The costs of funding are also extremely high, reducing the attractiveness of infrastructure investment to both foreign and local private developers. The balance of funding for these requirements therefore needs to be accessed from external sources, willing to offer attractive terms and eager to participate in the Vietnamese market, the EuroCham analyzed.

These funding sources, however, require more structured solutions in terms of risk allocation such as those that can be derived from private investments in the PPP form.

Streamlining legislation to tackle risks

In recent years, the Government has conducted a process of continuous legal reforms aimed at attracting additional inflows of foreign and private investment.
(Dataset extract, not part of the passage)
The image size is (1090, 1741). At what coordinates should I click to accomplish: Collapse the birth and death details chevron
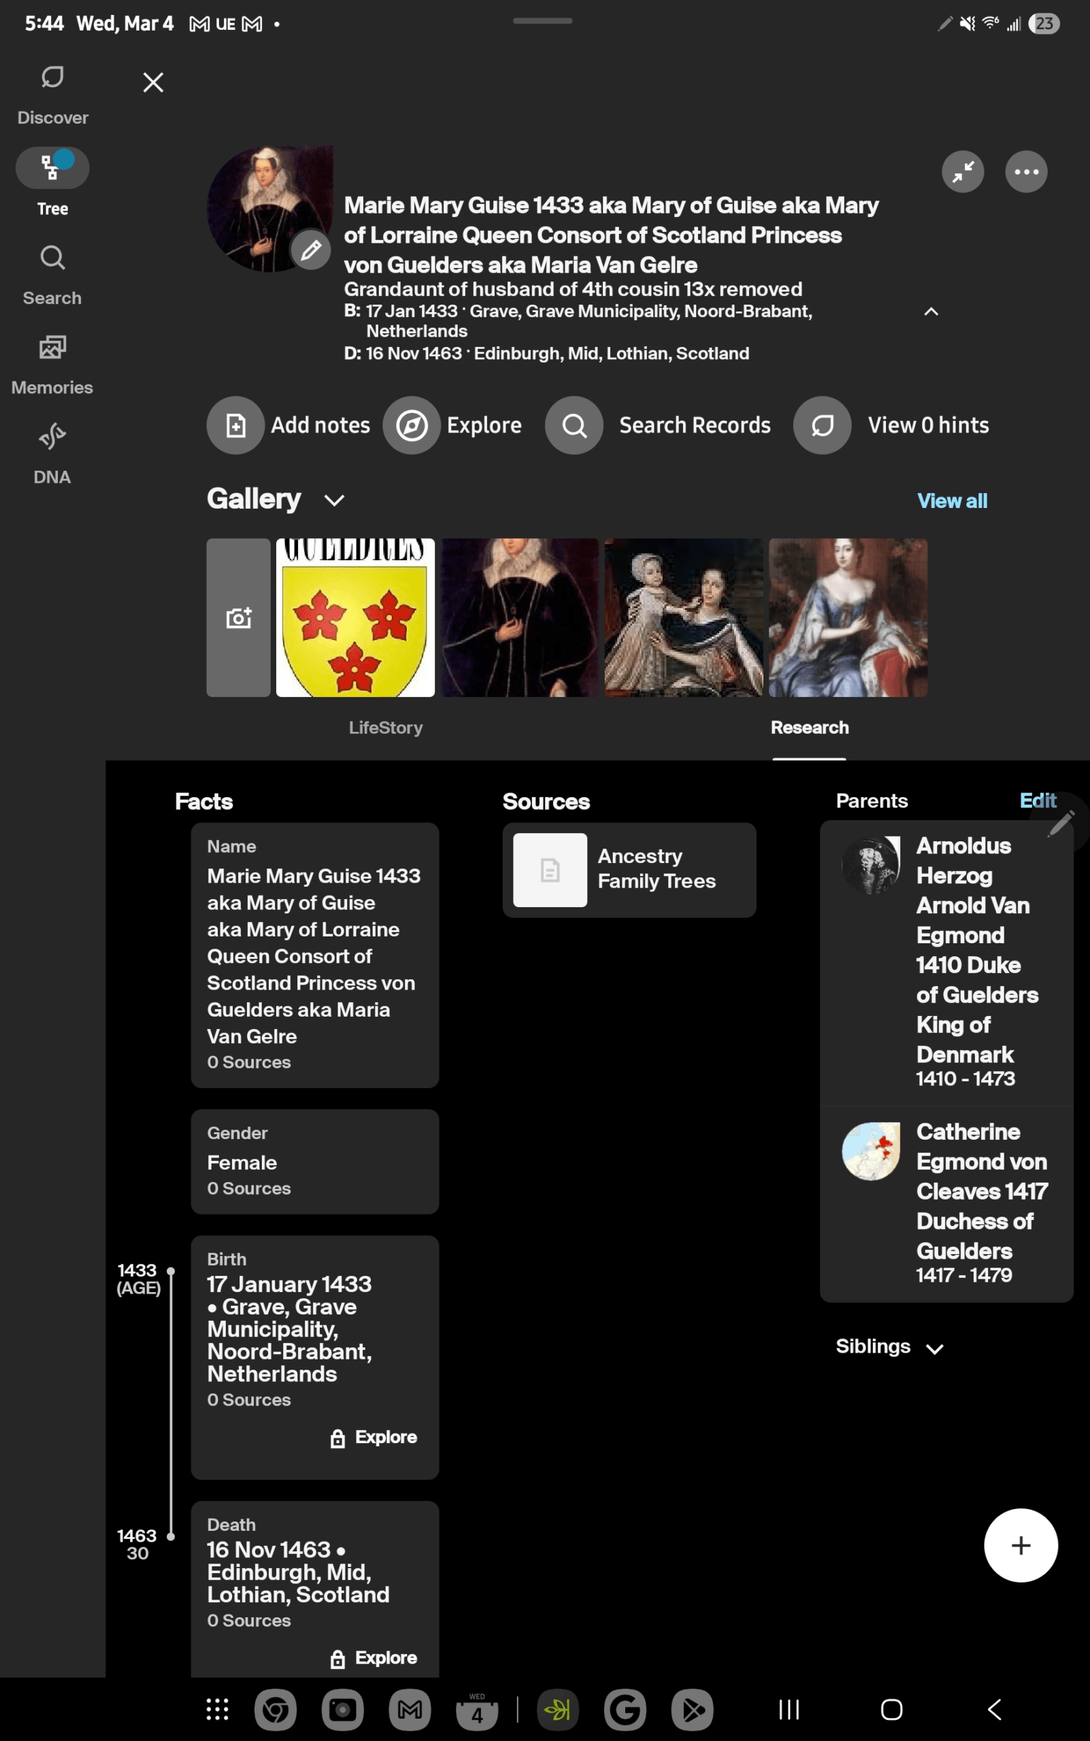click(x=931, y=312)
In November 2017, the Ministry of Planning and Investment (MPI) announced a proposal for a new Law on PPP. Until the end of 2018, no draft text of the proposed law has been released for the public to comment and the proposal is in its early stages, meaning that there is currently little visibility of the issues that the law might eventually address.

The proposed law is expected to be submitted to the National Assembly for approval during 2019.

According to the EuroCham, a comprehensive Law on PPP, in principle, is to be welcomed as an opportunity to consolidate and clarify, and, where necessary, complete the existing regulations in a cohesive framework.

Providing a balanced and practical legal framework around bigger issues relating to financial viability of infrastructure projects to be assisted through the public part of the “public-private partnership” should also be a focus of the legislative exercise.

The EuroCham called for continued efforts to streamline policies and guidelines related to PPPs in order to attract foreign investors in search of infrastructure investments in Vietnam, with a focus on certain key elements such as the availability, disbursement of viability gap funding, and minimum revenue guarantees.

It also stressed the need to test relevant regulations with actual projects so that investors can get comfortable with how they will be interpreted in the context of developing a PPP project.

Meanwhile, Ousmane Dione, the World Bank (WB) Country Director for Vietnam, said at a PPP workshop held in Ho Chi Minh City in late March that PPPs have proven to be a very successful framework to help governments provide the much-needed infrastructure to underpin future economic growth, as well as offer broader social benefits.

He noted that many regional countries have already successfully delivered PPPs in these sectors including the ITE College West in Singapore, the Umbulan Water Supply PPP project in Indonesia, and an upcoming 1,000 ton per day solid waste project in Malaysia.

However, it does not mean PPPs are always successful in these countries nor in all sectors.

“Failures have happened, and we have learnt that for PPPs to be a success, there MUST be a recognition that this is a long-term partnership, where both the public and private sectors need to share not only rewards but also risks”, Dione further said.

PPPs must be a win-win exercise for all stakeholders. The legal, regulatory, and institutional frameworks also need to be clear and robust to enable investors to accept risks over the longer term with some certainty of the frameworks in which these risks are being taken.

The WB official underscored the need to identify concrete areas that require attention of the government at national and sub-national levels to enhance the enabling environment for PPPs. If Ho Chi Minh City succeeds, it will set the path for the overall development of cities in Vietnam, he noted.